▸ **Supplied data**:

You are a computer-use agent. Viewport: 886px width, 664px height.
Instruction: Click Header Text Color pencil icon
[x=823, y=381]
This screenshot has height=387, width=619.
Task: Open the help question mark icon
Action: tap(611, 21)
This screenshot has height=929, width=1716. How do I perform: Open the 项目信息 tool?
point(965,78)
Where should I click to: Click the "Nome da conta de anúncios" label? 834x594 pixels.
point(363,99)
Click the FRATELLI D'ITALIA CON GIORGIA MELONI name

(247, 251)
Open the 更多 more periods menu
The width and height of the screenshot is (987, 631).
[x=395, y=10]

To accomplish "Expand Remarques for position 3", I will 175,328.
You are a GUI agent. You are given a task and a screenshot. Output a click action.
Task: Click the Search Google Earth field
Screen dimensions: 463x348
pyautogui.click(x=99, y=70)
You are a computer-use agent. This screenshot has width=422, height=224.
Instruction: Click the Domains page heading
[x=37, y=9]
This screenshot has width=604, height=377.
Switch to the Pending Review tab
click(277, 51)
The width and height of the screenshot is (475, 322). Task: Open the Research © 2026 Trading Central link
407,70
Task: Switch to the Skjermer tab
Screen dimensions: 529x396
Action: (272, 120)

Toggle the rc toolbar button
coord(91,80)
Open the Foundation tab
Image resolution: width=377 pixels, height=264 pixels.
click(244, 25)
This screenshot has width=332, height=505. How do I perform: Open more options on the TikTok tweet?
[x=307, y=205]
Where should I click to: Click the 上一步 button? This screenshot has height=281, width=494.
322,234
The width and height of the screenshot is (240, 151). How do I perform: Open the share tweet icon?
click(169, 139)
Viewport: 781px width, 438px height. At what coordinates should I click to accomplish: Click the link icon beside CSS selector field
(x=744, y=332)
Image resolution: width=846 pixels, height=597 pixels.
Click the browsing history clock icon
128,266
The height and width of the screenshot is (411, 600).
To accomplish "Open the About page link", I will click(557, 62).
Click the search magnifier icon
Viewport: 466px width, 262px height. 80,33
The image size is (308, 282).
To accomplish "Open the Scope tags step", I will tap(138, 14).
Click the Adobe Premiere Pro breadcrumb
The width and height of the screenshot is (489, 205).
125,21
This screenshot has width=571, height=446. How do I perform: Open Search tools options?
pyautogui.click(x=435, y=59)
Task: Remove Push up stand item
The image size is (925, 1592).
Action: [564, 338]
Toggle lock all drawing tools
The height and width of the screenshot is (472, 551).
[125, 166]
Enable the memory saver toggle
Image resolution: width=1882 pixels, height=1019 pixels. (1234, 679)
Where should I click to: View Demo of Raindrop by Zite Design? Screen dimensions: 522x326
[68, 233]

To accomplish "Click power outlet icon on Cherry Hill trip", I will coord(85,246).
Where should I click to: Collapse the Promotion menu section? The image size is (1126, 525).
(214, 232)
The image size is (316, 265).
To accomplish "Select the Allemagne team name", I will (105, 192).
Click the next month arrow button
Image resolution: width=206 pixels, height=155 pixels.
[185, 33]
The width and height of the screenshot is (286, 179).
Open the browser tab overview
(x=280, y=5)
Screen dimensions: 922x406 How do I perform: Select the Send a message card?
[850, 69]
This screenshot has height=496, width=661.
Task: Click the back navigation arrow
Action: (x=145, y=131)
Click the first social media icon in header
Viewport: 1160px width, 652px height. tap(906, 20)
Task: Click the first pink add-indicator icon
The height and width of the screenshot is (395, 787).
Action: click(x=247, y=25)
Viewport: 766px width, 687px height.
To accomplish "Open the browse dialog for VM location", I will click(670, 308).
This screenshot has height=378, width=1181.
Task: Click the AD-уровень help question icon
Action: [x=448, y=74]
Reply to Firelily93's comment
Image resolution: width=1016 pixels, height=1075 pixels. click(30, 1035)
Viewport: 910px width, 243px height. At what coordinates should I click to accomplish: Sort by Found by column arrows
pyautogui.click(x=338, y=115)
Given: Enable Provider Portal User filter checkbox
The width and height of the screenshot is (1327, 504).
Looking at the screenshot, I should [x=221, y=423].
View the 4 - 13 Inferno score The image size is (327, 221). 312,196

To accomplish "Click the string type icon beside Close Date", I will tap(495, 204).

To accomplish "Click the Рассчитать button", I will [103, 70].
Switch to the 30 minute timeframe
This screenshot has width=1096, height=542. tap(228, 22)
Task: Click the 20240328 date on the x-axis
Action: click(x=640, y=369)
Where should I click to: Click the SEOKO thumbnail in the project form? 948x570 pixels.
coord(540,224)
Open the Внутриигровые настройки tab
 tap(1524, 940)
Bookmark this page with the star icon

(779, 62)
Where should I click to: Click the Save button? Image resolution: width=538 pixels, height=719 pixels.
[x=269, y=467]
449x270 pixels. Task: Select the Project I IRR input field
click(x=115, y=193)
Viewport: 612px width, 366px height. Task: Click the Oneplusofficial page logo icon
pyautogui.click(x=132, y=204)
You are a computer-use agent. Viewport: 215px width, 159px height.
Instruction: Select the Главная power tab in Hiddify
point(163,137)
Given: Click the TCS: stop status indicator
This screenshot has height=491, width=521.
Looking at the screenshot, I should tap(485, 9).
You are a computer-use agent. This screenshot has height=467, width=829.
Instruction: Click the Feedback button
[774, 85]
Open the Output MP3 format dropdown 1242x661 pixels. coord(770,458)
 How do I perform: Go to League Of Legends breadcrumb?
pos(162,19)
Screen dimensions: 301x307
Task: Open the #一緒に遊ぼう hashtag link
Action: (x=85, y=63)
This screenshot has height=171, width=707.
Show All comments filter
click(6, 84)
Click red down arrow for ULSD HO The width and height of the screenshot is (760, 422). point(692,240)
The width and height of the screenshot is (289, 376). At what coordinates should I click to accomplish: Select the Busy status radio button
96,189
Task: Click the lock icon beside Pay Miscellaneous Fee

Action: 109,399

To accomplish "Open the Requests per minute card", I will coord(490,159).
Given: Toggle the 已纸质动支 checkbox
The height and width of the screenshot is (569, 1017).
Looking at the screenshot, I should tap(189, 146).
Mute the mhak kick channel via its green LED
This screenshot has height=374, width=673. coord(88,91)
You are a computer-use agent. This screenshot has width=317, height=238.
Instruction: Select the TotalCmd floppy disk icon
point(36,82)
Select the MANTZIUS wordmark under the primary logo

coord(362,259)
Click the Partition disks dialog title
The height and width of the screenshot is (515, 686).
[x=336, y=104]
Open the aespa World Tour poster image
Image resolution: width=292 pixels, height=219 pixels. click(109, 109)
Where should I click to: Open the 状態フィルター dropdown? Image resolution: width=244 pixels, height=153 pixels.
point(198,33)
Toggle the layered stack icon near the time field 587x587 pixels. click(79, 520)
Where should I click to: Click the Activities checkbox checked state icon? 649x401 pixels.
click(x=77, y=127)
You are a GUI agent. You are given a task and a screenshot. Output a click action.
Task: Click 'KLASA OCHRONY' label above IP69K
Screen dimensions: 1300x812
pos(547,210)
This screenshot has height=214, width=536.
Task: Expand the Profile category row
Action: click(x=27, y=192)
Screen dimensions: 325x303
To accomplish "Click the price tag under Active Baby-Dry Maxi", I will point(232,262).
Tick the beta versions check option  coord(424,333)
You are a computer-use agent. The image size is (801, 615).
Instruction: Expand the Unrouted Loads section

▸ **Requirement**: Character for character, reproduce all of the lines above.

▸ **Answer for the task**:
You are a computer-use agent. Viewport: 886px width, 664px height.
Instruction: Click Header Text Color pencil icon
[x=823, y=381]
This screenshot has height=387, width=619.
Task: Open the help question mark icon
Action: tap(611, 21)
This screenshot has height=929, width=1716. How do I perform: Open the 项目信息 tool?
point(965,78)
Where should I click to: Click the "Nome da conta de anúncios" label? 834x594 pixels.
point(363,99)
Click the FRATELLI D'ITALIA CON GIORGIA MELONI name

(247, 251)
Open the 更多 more periods menu
The width and height of the screenshot is (987, 631).
[x=395, y=10]

To accomplish "Expand Remarques for position 3", I will 175,328.
You are a GUI agent. You are given a task and a screenshot. Output a click action.
Task: Click the Search Google Earth field
Screen dimensions: 463x348
pyautogui.click(x=99, y=70)
You are a computer-use agent. This screenshot has width=422, height=224.
Instruction: Click the Domains page heading
[x=37, y=9]
This screenshot has width=604, height=377.
Switch to the Pending Review tab
click(277, 51)
The width and height of the screenshot is (475, 322). Task: Open the Research © 2026 Trading Central link
407,70
Task: Switch to the Skjermer tab
Screen dimensions: 529x396
Action: (272, 120)

Toggle the rc toolbar button
coord(91,80)
Open the Foundation tab
Image resolution: width=377 pixels, height=264 pixels.
click(244, 25)
This screenshot has width=332, height=505. How do I perform: Open more options on the TikTok tweet?
[x=307, y=205]
Where should I click to: Click the 上一步 button? This screenshot has height=281, width=494.
322,234
The width and height of the screenshot is (240, 151). How do I perform: Open the share tweet icon?
click(169, 139)
Viewport: 781px width, 438px height. At what coordinates should I click to accomplish: Click the link icon beside CSS selector field
(x=744, y=332)
Image resolution: width=846 pixels, height=597 pixels.
Click the browsing history clock icon
128,266
The height and width of the screenshot is (411, 600).
To accomplish "Open the About page link", I will click(557, 62).
Click the search magnifier icon
Viewport: 466px width, 262px height. 80,33
The image size is (308, 282).
To accomplish "Open the Scope tags step", I will tap(138, 14).
Click the Adobe Premiere Pro breadcrumb
The width and height of the screenshot is (489, 205).
125,21
This screenshot has width=571, height=446. How do I perform: Open Search tools options?
pyautogui.click(x=435, y=59)
Task: Remove Push up stand item
The image size is (925, 1592).
Action: [564, 338]
Toggle lock all drawing tools
The height and width of the screenshot is (472, 551).
[125, 166]
Enable the memory saver toggle
Image resolution: width=1882 pixels, height=1019 pixels. (1234, 679)
Where should I click to: View Demo of Raindrop by Zite Design? Screen dimensions: 522x326
[68, 233]

To accomplish "Click power outlet icon on Cherry Hill trip", I will coord(85,246).
Where should I click to: Collapse the Promotion menu section? The image size is (1126, 525).
(214, 232)
The image size is (316, 265).
To accomplish "Select the Allemagne team name", I will (105, 192).
Click the next month arrow button
Image resolution: width=206 pixels, height=155 pixels.
[185, 33]
The width and height of the screenshot is (286, 179).
Open the browser tab overview
(x=280, y=5)
Screen dimensions: 922x406 How do I perform: Select the Send a message card?
[850, 69]
This screenshot has height=496, width=661.
Task: Click the back navigation arrow
Action: (x=145, y=131)
Click the first social media icon in header
Viewport: 1160px width, 652px height. tap(906, 20)
Task: Click the first pink add-indicator icon
The height and width of the screenshot is (395, 787).
Action: click(x=247, y=25)
Viewport: 766px width, 687px height.
To accomplish "Open the browse dialog for VM location", I will click(670, 308).
This screenshot has height=378, width=1181.
Task: Click the AD-уровень help question icon
Action: [x=448, y=74]
Reply to Firelily93's comment
Image resolution: width=1016 pixels, height=1075 pixels. click(30, 1035)
Viewport: 910px width, 243px height. At what coordinates should I click to accomplish: Sort by Found by column arrows
pyautogui.click(x=338, y=115)
Given: Enable Provider Portal User filter checkbox
The width and height of the screenshot is (1327, 504).
Looking at the screenshot, I should [x=221, y=423].
View the 4 - 13 Inferno score The image size is (327, 221). 312,196

To accomplish "Click the string type icon beside Close Date", I will tap(495, 204).

To accomplish "Click the Рассчитать button", I will [103, 70].
Switch to the 30 minute timeframe
This screenshot has width=1096, height=542. tap(228, 22)
Task: Click the 20240328 date on the x-axis
Action: click(x=640, y=369)
Where should I click to: Click the SEOKO thumbnail in the project form? 948x570 pixels.
coord(540,224)
Open the Внутриигровые настройки tab
 tap(1524, 940)
Bookmark this page with the star icon

(779, 62)
Where should I click to: Click the Save button? Image resolution: width=538 pixels, height=719 pixels.
[x=269, y=467]
449x270 pixels. Task: Select the Project I IRR input field
click(x=115, y=193)
Viewport: 612px width, 366px height. Task: Click the Oneplusofficial page logo icon
pyautogui.click(x=132, y=204)
You are a computer-use agent. Viewport: 215px width, 159px height.
Instruction: Select the Главная power tab in Hiddify
point(163,137)
Given: Click the TCS: stop status indicator
This screenshot has height=491, width=521.
Looking at the screenshot, I should tap(485, 9).
You are a computer-use agent. This screenshot has height=467, width=829.
Instruction: Click the Feedback button
[774, 85]
Open the Output MP3 format dropdown 1242x661 pixels. coord(770,458)
 How do I perform: Go to League Of Legends breadcrumb?
pos(162,19)
Screen dimensions: 301x307
Task: Open the #一緒に遊ぼう hashtag link
Action: (x=85, y=63)
This screenshot has height=171, width=707.
Show All comments filter
click(6, 84)
Click red down arrow for ULSD HO The width and height of the screenshot is (760, 422). point(692,240)
The width and height of the screenshot is (289, 376). At what coordinates should I click to accomplish: Select the Busy status radio button
96,189
Task: Click the lock icon beside Pay Miscellaneous Fee

Action: 109,399

To accomplish "Open the Requests per minute card", I will coord(490,159).
Given: Toggle the 已纸质动支 checkbox
The height and width of the screenshot is (569, 1017).
Looking at the screenshot, I should tap(189, 146).
Mute the mhak kick channel via its green LED
This screenshot has height=374, width=673. coord(88,91)
You are a computer-use agent. This screenshot has width=317, height=238.
Instruction: Select the TotalCmd floppy disk icon
point(36,82)
Select the MANTZIUS wordmark under the primary logo

coord(362,259)
Click the Partition disks dialog title
The height and width of the screenshot is (515, 686).
[x=336, y=104]
Open the aespa World Tour poster image
Image resolution: width=292 pixels, height=219 pixels. click(109, 109)
Where should I click to: Open the 状態フィルター dropdown? Image resolution: width=244 pixels, height=153 pixels.
point(198,33)
Toggle the layered stack icon near the time field 587x587 pixels. click(79, 520)
Where should I click to: Click the Activities checkbox checked state icon? 649x401 pixels.
click(x=77, y=127)
You are a GUI agent. You are given a task and a screenshot. Output a click action.
Task: Click 'KLASA OCHRONY' label above IP69K
Screen dimensions: 1300x812
pos(547,210)
This screenshot has height=214, width=536.
Task: Expand the Profile category row
Action: click(x=27, y=192)
Screen dimensions: 325x303
To accomplish "Click the price tag under Active Baby-Dry Maxi", I will point(232,262).
Tick the beta versions check option  coord(424,333)
You are a computer-use agent. The image size is (801, 615).
Instruction: Expand the Unrouted Loads section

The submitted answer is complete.